For some of our readers, an inexpensive and low-power system is going to be perfect. for others, this is going to feel a bit underpowered still for a desktop, but it is certainly getting closer. While some may suggest this platform for a router or virtualization node, we also now (finally) have the fanless units, and those make better servers or firewalls. That limits the scope of where this unit is interesting. This will end up being a polarizing unit. Some will love the performance while others will find it too loud and underpowered.
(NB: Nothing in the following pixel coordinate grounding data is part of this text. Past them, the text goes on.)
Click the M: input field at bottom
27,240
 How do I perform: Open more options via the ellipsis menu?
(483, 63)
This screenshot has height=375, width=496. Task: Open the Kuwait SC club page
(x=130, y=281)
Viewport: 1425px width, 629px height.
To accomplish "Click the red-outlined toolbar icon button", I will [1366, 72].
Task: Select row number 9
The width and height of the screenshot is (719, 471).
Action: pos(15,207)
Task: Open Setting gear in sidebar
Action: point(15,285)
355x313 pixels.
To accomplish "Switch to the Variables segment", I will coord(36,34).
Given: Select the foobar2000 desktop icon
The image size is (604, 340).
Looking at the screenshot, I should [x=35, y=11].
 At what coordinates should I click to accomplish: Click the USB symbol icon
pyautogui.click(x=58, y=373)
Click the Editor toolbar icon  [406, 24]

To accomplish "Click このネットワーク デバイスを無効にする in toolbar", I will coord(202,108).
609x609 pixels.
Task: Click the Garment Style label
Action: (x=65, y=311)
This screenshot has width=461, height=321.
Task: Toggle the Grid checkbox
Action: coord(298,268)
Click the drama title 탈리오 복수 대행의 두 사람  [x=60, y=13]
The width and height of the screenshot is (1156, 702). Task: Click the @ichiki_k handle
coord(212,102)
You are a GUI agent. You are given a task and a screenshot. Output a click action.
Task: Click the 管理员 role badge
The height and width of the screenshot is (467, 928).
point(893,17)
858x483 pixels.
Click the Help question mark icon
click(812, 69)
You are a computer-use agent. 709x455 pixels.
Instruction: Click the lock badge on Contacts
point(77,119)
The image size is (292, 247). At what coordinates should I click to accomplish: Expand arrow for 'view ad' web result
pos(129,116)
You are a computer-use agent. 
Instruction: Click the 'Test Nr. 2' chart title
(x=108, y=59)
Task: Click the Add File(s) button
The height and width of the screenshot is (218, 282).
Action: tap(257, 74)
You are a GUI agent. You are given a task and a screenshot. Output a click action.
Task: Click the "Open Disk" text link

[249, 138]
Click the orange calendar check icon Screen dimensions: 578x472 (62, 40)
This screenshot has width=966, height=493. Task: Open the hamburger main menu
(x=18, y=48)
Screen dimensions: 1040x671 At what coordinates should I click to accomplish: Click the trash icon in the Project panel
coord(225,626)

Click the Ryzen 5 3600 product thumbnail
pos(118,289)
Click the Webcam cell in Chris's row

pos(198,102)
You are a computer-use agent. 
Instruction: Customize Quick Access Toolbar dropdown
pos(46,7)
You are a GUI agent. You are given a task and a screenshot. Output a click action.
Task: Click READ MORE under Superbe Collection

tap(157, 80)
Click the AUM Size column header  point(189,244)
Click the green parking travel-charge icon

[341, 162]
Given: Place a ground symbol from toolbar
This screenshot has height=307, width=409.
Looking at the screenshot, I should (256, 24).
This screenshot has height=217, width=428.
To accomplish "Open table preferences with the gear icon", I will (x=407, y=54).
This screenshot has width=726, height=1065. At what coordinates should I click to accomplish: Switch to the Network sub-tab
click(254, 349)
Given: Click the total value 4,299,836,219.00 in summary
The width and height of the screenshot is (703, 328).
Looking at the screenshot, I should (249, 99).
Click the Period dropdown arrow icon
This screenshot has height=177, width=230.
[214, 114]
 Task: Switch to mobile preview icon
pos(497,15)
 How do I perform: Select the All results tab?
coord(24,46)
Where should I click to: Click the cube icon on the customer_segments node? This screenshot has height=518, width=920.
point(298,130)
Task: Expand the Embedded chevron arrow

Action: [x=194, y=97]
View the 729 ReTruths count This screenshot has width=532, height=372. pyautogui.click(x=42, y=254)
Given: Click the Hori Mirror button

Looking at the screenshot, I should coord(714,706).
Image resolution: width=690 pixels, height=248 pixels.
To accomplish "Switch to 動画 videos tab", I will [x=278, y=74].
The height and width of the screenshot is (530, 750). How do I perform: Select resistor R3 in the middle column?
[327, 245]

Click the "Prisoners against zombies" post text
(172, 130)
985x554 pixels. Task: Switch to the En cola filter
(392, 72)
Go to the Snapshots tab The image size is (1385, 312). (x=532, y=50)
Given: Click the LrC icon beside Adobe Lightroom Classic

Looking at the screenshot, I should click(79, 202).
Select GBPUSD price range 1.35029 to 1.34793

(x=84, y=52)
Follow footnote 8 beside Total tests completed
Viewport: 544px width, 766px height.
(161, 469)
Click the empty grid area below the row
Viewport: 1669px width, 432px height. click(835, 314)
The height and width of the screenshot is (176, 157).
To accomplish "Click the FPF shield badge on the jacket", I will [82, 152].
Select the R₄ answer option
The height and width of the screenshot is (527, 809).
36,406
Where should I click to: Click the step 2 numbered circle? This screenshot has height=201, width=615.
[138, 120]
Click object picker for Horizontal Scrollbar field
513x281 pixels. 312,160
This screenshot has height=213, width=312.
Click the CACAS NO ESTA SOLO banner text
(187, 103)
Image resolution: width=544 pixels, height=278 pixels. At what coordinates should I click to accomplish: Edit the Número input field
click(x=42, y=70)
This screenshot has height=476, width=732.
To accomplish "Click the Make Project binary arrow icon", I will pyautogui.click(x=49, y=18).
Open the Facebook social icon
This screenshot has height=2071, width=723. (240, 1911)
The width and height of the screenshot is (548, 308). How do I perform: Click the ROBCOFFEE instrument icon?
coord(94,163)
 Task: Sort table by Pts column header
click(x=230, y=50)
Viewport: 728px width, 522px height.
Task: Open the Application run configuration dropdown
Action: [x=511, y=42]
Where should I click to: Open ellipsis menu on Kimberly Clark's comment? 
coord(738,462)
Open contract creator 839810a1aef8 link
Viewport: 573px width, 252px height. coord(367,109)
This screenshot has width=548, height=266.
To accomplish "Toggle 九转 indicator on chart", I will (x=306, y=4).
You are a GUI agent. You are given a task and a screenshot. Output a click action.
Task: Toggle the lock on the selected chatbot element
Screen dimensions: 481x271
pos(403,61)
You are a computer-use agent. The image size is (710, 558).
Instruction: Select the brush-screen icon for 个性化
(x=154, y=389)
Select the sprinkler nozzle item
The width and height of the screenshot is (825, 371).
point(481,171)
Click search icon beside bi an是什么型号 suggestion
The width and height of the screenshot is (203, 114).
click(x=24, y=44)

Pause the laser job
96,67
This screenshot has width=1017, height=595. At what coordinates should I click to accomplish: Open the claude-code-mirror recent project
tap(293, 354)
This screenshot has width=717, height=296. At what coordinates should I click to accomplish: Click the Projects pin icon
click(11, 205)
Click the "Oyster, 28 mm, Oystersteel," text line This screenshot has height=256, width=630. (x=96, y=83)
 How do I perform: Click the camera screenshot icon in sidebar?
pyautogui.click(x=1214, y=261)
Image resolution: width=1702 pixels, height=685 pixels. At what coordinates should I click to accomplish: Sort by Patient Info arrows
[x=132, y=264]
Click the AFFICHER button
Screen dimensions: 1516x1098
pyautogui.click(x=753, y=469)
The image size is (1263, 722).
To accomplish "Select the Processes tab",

The fact is though that the Intel Celeron N5105 and the Jasper Lake line is a huge improvement over the previous generation J4125 devices, and those J4125 chips were big improvements over their predecessors. Intel is making major strides with its efficient cores and that is making these mini PCs more usable.

10 COMMENTS

  1. thank you for your honest review. it’s useful to have someone also point out negatives

  2. N3350 hits on W10 7zip 9.20 3000 MIPS
    4core Elkhart Lake J6412 hits 10000 MIPS

    7zip 21.07
    N3350 4.653 GIPS
    J6412 13.291 GIPS

    QuickSync Encode/Decodeon Elkhart IMHO is on par with E-2100/2200 xeon lineup for lowres files

  3. Bad news for us waiting for the Topton or Kingnowy N6005 with 4 x i225 … see answer bellow from Topton :-( seems this could last MONTHs….

    “Sorry dear, I asked our warehouse for you, due to the outbreak of COVID-19 in Shanghai, China, N6005 CPU cannot be sent to our factory temporarily, so N6005 model cannot be shipped normally.
    We have three solutions for you now

    1. Can you change the CPU to N5105? We will upgrade a 8GB RAM for you for free, and we will give you a VESA mount as a gift
    2. If you cannot accept the replacement, can you apply to cancel your order?
    3. Continue to wait for N6005

    Looking forward to your quick reply, thank you very much!”

  4. I wouldn’t call the SSD “abysmal”. The most important thing when judging a cheap SSD is random read Q1/T1 numbers and it’s comparable with many other drives, so the basic is up to par.

    If you call 1GB/s abysmal, what do you say with 300MB SATAII SSDs? I also have an SATAIII SSD that gets 500MB/s in sequentials but is noticeably slow just a weak, something that’s seldomly experienced with my SATAII X25-M that only gets 70MB/s sequential write or so.

    There’s also the saying “there are no bad products, only bad pricing”. If it’s an SSD with a DRAM cache and not QLC that’s absolutely fantastic.

  5. @Patrick, if you ever consider doing the Acer Veriton N series (which are also 1L corporate desktops), would that belong to TMM (or TMMN if a name change is desired) or STH Mini?

  6. Hello. Owners help, please with answers.
    1. Can I supply power and get an image over 1 usb-c wire?
    (M6—-monitor—-220v)
    2. Is it possible to connect an external video card?
    3. Is the Thunderbolt standard supported?

  7. Hi, in the video you say you did a clean install of Win 11. When i tried this on a “spare” NVMe drive i hit driver problems as shown in Control Panel\Device Manager. Didi you have the same issue or where did you get the drivers from.